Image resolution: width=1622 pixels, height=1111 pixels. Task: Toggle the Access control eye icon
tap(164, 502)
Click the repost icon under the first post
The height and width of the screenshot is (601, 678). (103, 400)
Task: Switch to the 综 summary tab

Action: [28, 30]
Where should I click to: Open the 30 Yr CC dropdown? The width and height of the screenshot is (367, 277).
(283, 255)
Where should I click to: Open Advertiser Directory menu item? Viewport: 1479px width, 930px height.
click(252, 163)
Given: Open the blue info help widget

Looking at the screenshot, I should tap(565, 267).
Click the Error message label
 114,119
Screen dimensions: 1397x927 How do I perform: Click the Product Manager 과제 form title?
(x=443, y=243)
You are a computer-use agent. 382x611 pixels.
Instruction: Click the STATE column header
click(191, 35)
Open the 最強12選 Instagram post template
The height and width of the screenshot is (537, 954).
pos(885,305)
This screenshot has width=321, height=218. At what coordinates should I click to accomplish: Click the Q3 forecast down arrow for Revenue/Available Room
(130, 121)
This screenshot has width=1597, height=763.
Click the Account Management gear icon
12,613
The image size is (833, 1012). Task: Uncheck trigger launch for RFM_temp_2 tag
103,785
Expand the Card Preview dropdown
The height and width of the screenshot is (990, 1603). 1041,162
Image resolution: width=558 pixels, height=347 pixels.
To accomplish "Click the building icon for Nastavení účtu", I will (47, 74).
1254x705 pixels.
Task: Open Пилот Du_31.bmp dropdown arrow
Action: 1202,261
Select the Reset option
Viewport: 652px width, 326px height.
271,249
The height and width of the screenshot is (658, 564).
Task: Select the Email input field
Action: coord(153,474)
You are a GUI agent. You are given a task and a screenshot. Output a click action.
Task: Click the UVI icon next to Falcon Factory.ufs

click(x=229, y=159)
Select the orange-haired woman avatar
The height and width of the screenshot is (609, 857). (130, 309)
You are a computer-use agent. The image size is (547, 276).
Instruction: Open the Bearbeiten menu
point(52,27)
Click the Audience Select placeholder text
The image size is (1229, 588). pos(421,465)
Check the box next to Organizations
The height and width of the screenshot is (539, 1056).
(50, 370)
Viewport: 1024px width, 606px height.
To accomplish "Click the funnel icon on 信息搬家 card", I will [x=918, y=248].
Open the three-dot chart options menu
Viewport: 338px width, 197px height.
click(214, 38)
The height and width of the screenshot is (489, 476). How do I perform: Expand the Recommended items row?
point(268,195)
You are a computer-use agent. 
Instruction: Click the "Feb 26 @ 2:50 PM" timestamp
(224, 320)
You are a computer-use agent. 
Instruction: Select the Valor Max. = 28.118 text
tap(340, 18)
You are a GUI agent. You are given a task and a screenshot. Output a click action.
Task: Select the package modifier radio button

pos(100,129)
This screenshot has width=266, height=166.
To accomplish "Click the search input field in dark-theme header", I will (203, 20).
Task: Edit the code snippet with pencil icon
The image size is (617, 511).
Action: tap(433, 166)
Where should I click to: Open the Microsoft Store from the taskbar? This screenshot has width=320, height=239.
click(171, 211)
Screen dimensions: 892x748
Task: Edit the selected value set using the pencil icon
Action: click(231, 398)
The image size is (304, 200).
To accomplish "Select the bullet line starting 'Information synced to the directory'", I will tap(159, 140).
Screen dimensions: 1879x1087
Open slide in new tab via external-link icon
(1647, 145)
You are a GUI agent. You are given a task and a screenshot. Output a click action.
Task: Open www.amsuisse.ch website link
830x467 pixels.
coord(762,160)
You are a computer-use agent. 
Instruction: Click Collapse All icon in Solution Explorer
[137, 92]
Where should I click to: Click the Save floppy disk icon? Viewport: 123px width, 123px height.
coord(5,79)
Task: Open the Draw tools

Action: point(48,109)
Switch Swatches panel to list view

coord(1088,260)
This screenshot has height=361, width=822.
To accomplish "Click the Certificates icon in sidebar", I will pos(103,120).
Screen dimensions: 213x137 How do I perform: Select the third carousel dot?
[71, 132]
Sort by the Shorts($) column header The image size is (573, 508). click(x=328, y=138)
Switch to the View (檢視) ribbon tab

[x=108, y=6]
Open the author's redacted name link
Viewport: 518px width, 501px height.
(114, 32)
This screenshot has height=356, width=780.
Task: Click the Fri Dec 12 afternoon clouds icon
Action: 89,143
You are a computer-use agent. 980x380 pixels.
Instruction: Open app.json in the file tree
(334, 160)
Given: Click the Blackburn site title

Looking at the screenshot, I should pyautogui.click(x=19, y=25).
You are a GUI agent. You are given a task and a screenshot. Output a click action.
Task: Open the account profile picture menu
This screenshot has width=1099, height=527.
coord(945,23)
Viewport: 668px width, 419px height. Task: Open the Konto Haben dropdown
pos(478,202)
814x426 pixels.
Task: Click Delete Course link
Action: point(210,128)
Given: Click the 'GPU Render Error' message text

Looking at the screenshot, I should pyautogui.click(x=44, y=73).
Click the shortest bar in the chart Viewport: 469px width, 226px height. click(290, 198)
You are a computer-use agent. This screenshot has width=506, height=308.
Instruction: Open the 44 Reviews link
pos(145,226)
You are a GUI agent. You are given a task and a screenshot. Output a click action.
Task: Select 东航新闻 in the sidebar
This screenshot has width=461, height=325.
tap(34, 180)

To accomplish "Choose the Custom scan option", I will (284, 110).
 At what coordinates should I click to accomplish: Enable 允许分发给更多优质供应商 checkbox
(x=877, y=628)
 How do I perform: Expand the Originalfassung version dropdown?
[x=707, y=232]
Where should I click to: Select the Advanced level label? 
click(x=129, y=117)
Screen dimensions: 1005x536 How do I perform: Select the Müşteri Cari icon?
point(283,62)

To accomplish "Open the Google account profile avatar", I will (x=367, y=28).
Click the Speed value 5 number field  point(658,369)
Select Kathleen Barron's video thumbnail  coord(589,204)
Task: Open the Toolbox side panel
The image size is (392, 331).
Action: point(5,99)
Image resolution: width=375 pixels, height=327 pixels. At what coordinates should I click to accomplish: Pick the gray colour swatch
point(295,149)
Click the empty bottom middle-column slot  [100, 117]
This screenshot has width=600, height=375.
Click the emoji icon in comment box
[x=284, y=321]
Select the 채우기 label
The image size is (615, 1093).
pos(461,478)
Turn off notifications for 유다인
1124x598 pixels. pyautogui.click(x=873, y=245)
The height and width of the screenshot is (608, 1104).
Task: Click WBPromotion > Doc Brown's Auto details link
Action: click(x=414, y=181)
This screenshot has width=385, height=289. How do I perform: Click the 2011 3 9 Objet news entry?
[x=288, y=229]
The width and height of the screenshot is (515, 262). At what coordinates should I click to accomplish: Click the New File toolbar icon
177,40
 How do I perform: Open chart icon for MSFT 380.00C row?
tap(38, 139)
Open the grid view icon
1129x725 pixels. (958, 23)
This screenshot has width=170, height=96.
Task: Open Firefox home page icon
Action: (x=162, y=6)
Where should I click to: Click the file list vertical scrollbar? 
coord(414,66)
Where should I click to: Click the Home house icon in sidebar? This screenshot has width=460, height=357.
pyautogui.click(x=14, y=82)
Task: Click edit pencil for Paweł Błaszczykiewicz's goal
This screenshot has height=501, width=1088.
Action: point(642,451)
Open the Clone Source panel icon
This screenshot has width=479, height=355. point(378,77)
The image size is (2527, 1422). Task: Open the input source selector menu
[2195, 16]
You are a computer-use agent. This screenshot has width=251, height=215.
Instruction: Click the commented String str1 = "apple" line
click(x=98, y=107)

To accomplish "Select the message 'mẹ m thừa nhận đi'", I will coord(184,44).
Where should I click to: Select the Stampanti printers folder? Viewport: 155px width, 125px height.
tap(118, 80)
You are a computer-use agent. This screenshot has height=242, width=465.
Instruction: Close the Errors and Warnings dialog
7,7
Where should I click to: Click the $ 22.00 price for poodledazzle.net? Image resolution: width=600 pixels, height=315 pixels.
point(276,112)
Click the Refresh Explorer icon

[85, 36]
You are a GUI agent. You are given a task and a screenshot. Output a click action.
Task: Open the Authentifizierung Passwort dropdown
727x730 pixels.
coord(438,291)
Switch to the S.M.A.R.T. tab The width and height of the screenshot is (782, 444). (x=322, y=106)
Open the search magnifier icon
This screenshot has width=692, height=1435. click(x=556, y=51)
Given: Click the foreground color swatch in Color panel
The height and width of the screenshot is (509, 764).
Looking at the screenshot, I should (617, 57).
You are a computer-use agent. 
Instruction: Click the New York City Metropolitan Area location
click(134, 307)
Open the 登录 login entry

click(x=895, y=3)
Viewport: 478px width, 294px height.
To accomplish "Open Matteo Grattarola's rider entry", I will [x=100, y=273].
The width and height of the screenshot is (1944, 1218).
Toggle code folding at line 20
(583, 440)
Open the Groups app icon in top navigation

—————

• Your objective: Copy out everything in the records from the line containing "This screenshot has width=385, height=289." down to the line containing "This screenshot has width=479, height=355.", with both of those lines included.

• Exercise output:
This screenshot has width=385, height=289. How do I perform: Click the 2011 3 9 Objet news entry?
[x=288, y=229]
The width and height of the screenshot is (515, 262). At what coordinates should I click to accomplish: Click the New File toolbar icon
177,40
 How do I perform: Open chart icon for MSFT 380.00C row?
tap(38, 139)
Open the grid view icon
1129x725 pixels. (958, 23)
This screenshot has width=170, height=96.
Task: Open Firefox home page icon
Action: (x=162, y=6)
Where should I click to: Click the file list vertical scrollbar? 
coord(414,66)
Where should I click to: Click the Home house icon in sidebar? This screenshot has width=460, height=357.
pyautogui.click(x=14, y=82)
Task: Click edit pencil for Paweł Błaszczykiewicz's goal
This screenshot has height=501, width=1088.
Action: point(642,451)
Open the Clone Source panel icon
This screenshot has width=479, height=355. point(378,77)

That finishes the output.